**Stored data**.
•••
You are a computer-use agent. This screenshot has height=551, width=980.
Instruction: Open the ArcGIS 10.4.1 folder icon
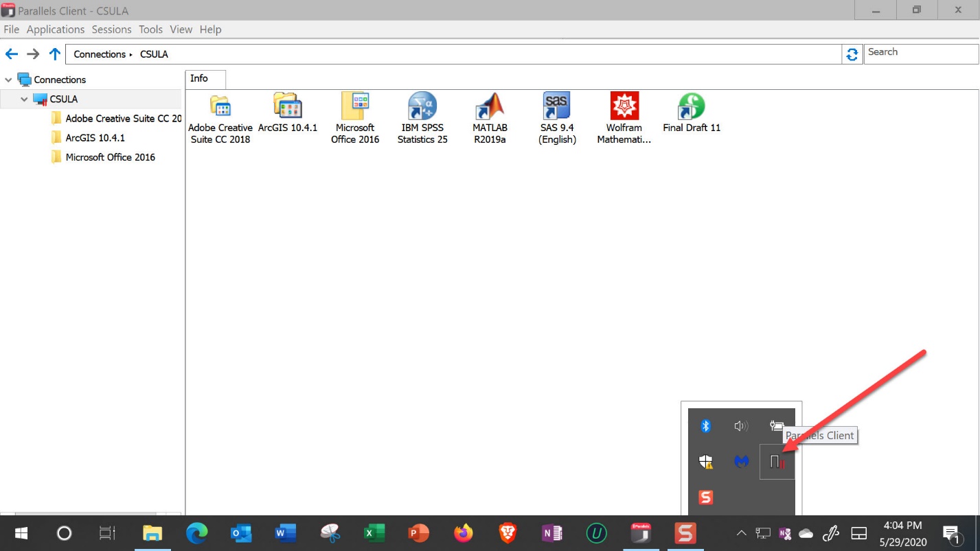[287, 107]
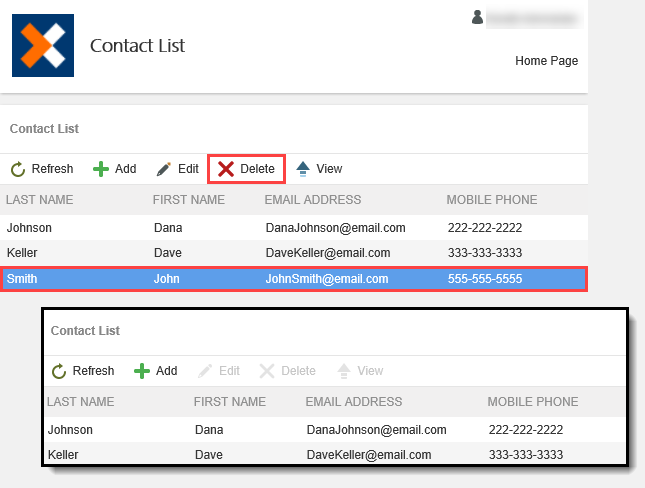This screenshot has height=488, width=645.
Task: Click the blurred user name at top right
Action: tap(532, 18)
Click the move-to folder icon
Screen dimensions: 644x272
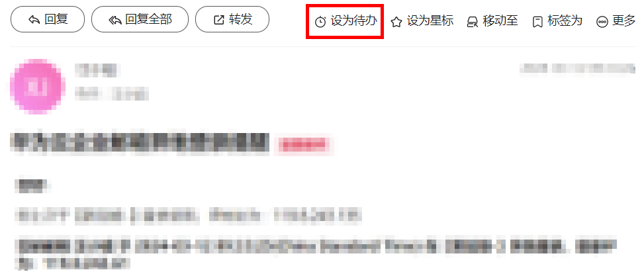tap(473, 22)
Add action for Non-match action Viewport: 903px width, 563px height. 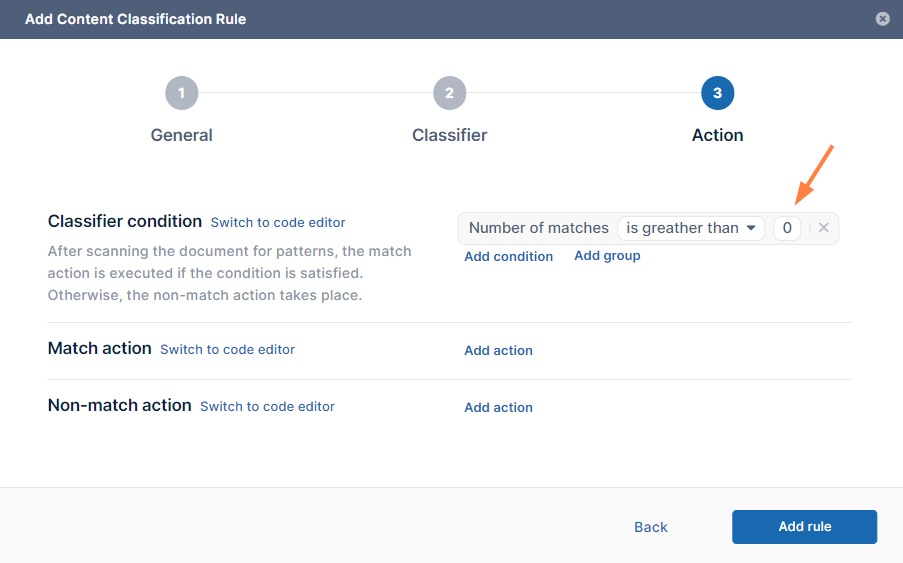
•••
**Task instructions**. A word-for-word repeat is expected of the lines from the one with "Screen dimensions: 644x272" to the end of the data, both included; pictures are not part of it.

**Your response**.
Screen dimensions: 644x272
tap(473, 22)
Add action for Non-match action Viewport: 903px width, 563px height. 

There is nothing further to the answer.